Drei Traumschwiegersöhne zum Vom-Fleck-weg-Heiraten

Pro:

-

Kontra:

-

Empfehlung:

Ja

Der Film beginnt mit einem Gesicht. In Nahaufnahme.

Ein regloses Gesicht, das aus einem debilen Gesichtsausdruck besteht (wie der Frankenstein-Darsteller in einem Stummfilm), und zwei blicklosen Augen, die, wie bei einem Untoten, zwar starren, aber nicht im landläufigen Sinne „sehen“. Bei Nacht und in real würde man wegrennen.

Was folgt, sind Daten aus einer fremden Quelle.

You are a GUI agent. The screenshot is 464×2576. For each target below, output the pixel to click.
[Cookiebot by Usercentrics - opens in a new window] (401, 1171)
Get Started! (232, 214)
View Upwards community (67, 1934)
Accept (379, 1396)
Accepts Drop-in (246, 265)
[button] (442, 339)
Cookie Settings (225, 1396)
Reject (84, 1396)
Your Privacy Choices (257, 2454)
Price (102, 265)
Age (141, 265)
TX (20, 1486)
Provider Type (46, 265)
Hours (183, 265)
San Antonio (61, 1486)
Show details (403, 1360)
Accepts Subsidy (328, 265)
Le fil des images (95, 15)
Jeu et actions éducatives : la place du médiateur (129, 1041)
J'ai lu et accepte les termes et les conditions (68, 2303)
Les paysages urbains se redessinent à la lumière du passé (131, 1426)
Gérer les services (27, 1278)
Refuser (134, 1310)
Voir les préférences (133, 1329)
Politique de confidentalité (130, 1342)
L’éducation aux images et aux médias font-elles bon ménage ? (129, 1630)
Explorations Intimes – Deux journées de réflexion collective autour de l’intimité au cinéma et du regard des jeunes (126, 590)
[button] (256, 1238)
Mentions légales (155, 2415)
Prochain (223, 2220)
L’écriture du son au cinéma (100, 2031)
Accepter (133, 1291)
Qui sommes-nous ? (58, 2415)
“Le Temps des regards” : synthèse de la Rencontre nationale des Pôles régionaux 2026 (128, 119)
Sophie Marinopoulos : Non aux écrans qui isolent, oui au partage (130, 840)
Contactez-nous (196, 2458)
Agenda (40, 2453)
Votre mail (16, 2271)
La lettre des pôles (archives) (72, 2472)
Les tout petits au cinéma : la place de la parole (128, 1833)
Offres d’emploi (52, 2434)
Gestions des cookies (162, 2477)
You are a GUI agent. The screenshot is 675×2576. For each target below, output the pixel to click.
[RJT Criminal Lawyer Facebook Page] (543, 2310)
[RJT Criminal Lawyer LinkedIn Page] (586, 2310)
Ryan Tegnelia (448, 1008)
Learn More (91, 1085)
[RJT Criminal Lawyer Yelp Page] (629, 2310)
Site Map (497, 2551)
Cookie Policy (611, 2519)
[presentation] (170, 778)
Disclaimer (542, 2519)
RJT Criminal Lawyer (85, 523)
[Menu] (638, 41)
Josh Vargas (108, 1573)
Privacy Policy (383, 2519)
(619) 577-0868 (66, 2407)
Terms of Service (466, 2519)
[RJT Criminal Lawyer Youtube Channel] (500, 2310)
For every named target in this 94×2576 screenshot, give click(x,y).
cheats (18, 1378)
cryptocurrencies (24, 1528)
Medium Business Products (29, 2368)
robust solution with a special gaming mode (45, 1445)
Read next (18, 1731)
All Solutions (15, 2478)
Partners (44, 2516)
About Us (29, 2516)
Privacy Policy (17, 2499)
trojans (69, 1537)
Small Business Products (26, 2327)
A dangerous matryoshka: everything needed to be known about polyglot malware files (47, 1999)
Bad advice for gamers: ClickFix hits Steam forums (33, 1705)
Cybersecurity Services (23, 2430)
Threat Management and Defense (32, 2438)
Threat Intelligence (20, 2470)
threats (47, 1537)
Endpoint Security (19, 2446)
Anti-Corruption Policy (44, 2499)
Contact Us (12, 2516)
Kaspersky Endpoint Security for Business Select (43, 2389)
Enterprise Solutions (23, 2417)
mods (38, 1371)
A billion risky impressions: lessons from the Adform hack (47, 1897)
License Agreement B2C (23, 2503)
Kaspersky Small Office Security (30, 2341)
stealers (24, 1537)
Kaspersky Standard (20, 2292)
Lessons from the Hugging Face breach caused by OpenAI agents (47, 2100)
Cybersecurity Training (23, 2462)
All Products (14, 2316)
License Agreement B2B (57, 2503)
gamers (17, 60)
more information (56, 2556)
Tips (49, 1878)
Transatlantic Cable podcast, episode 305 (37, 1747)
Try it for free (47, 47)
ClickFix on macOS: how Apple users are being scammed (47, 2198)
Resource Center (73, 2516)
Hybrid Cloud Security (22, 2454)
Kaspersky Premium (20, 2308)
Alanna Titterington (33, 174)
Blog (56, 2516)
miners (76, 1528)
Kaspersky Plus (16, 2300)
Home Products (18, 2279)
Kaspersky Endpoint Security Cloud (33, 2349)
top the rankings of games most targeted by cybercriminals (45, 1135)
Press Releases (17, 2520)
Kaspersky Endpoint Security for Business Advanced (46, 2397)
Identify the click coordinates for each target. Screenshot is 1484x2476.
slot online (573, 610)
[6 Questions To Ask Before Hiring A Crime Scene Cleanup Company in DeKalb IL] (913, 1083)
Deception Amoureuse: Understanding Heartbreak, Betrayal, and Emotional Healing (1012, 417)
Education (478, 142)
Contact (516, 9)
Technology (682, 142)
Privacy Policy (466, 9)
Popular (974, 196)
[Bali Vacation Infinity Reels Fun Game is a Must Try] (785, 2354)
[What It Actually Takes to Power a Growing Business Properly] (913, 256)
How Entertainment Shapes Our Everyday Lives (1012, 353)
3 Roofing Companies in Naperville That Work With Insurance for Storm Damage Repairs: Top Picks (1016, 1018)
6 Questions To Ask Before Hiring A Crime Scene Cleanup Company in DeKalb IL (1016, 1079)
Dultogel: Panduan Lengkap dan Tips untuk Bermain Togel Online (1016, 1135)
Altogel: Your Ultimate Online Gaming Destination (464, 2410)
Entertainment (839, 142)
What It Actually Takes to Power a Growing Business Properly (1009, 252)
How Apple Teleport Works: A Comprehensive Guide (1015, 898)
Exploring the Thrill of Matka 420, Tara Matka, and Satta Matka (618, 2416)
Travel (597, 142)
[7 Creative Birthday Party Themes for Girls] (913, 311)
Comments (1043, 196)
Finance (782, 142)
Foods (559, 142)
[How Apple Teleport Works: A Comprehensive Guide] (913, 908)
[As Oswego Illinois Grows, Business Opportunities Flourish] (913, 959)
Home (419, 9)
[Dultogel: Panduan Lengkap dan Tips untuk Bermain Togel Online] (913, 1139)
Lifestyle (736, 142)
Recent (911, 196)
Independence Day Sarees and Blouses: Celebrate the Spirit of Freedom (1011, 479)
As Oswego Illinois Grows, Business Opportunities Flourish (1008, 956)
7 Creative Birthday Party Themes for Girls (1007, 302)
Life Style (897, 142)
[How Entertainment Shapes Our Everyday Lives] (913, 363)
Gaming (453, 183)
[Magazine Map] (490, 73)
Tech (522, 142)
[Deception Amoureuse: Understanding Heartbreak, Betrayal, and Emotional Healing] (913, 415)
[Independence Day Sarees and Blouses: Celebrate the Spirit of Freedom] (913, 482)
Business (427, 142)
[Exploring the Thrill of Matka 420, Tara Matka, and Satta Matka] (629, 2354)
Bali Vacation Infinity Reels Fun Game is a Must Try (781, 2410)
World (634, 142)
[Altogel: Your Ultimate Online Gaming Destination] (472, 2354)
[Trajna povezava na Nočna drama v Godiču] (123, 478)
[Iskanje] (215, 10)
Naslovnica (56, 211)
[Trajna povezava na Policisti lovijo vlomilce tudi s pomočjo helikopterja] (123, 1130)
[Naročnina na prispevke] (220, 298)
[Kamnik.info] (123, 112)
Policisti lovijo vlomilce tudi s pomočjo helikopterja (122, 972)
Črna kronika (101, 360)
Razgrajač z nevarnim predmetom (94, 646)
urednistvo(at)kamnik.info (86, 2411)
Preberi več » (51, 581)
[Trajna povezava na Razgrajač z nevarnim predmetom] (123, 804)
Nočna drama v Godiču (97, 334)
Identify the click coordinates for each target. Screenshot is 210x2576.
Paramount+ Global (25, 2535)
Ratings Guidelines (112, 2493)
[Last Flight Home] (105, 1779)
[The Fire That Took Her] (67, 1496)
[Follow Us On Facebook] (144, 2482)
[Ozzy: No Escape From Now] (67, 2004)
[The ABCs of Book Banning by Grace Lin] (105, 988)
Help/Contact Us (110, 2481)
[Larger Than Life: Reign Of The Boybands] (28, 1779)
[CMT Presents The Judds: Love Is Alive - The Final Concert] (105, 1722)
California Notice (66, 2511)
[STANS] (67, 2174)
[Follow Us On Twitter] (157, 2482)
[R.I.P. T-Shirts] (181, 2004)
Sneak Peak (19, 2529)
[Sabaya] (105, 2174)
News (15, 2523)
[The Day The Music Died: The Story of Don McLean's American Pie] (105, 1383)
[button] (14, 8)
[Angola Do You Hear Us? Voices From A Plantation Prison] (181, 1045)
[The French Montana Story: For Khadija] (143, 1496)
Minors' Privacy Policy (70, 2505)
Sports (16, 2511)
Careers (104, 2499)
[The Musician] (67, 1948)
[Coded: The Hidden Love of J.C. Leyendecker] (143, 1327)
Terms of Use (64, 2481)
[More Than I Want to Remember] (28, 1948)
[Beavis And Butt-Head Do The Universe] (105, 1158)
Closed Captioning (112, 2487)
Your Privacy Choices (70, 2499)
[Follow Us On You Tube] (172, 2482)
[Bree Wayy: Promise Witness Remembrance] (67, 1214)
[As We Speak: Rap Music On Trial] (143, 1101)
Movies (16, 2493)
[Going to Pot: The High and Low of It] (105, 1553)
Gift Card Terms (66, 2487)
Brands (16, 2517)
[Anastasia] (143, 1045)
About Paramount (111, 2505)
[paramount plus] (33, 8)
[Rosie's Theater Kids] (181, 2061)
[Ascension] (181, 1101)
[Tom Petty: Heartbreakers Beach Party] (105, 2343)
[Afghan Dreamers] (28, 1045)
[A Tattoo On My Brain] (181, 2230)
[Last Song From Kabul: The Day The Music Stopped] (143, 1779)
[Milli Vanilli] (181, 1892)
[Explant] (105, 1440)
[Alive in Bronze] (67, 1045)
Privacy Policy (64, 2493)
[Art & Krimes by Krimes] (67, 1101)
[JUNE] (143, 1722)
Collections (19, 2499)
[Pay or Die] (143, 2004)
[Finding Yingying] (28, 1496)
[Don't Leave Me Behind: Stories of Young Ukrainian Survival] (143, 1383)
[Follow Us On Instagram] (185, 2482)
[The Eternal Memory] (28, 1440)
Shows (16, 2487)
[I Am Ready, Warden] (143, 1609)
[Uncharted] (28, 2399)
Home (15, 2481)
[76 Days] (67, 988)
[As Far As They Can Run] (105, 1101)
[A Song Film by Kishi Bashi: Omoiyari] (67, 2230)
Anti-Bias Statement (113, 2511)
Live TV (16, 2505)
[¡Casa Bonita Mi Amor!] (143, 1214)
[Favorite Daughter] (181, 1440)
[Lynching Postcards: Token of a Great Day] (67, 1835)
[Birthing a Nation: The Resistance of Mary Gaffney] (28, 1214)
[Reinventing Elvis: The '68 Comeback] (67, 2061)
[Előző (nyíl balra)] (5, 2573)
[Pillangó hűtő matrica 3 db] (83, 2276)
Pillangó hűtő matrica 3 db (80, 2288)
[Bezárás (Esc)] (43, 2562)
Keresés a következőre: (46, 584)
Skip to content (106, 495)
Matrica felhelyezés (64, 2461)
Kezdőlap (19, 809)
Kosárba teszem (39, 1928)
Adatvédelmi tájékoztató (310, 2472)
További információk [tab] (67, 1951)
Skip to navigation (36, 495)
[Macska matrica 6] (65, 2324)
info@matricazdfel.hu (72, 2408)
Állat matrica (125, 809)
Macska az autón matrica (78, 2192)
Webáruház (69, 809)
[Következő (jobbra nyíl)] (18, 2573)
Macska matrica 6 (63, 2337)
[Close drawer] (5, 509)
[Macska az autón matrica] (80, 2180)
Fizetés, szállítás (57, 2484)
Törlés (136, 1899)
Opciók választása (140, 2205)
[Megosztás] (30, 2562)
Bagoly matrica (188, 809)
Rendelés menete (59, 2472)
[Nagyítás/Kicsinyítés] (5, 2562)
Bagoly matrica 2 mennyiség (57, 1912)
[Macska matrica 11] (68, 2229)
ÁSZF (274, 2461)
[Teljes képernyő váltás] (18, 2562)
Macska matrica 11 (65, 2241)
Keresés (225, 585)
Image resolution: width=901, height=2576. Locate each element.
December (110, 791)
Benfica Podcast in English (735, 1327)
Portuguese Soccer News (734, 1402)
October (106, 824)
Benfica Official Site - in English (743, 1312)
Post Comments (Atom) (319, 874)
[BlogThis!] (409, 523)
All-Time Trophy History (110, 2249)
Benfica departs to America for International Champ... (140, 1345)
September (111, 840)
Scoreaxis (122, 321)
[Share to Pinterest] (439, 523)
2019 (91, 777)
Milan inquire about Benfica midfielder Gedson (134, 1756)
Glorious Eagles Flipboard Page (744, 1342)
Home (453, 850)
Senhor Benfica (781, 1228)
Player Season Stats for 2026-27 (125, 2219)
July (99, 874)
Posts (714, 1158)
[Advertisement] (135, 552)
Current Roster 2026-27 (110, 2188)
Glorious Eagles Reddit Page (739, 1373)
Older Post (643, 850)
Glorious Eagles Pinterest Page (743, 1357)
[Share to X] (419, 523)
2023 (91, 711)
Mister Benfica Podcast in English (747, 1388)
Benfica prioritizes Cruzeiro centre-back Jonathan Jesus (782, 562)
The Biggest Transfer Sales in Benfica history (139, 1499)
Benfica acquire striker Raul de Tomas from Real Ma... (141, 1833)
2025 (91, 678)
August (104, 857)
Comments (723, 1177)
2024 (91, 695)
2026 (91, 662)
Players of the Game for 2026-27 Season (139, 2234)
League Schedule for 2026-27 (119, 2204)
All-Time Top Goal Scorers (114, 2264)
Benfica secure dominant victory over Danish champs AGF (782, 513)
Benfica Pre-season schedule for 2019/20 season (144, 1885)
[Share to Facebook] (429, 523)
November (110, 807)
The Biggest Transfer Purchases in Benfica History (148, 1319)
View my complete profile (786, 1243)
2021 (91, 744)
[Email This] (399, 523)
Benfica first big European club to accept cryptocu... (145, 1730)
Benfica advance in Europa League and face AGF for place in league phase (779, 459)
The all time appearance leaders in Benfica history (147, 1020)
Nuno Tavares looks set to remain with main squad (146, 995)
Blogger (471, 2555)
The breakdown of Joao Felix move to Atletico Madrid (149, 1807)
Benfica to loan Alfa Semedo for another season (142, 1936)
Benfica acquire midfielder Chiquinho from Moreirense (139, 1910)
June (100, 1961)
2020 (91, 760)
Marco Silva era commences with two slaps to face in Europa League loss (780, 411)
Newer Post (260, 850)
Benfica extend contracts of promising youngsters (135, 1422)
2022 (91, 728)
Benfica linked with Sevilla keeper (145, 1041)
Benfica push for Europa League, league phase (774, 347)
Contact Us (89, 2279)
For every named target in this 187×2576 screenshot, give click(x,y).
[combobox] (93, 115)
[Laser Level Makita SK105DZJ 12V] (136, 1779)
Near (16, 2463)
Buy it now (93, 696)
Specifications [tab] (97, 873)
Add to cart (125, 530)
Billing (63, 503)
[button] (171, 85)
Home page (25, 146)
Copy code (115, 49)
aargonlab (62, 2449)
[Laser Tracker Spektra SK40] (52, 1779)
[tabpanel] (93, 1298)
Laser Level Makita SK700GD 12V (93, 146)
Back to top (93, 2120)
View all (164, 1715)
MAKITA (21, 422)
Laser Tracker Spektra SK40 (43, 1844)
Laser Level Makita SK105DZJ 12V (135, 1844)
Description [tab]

Aber keine Sorge, dieser Mensch wird von jetzt an nicht mehr lange leben – sofern er denn überhaupt lebt, im anatomischen Sinne.

Er wird zusammen mit zwei gleichgesinnten Gestalten würdevoll vor einen Saloon in einer wüstenwinddurchtosten Geisterstadt schreiten, dort hineinstürmen und drinnen im Kugelhagel sterben – oder zumindest so durchlöchert werden, daß ein lebender Mensch davon sterben würde.

So beginnt der für meinen Geschmack genialste Western aller Zeiten, ein Werk des Italieners Sergio Leone.

Der Film erzählt die Geschichte einer Kriegskasse, einer Kiste mit Soldatenwehrsold, die in den Wirren des US-Bürgerkriegs geraubt wird und verschwindet. Sie verschwindet auf einen Friedhof in ein Grab, und drei Personen machen sich auf, sie zu finden.

Da wäre Setenza, von Lee van Cleef gespielt: ein eiskalter, gefühlloser Kopfgeldjäger, für den ein Mord nur ein ausgeführter Auftrag ist. Er macht sich nichts daraus, einen Familienvater vor den Augen von Frau und Kind niederzuschießen. Auch nicht, seinen Auftraggeber für diesen Mord ebenfalls umzupusten. Er will das Geld aus der verschwundenen Kasse. Van Cleef spielt ihn als einen vordergründig feinen eleganten Herrn mit Benimm, dem aber die Brutalität aus dem geiernasigen Gesicht und die Eiseskälte aus den starren Schlangenaugen schaut.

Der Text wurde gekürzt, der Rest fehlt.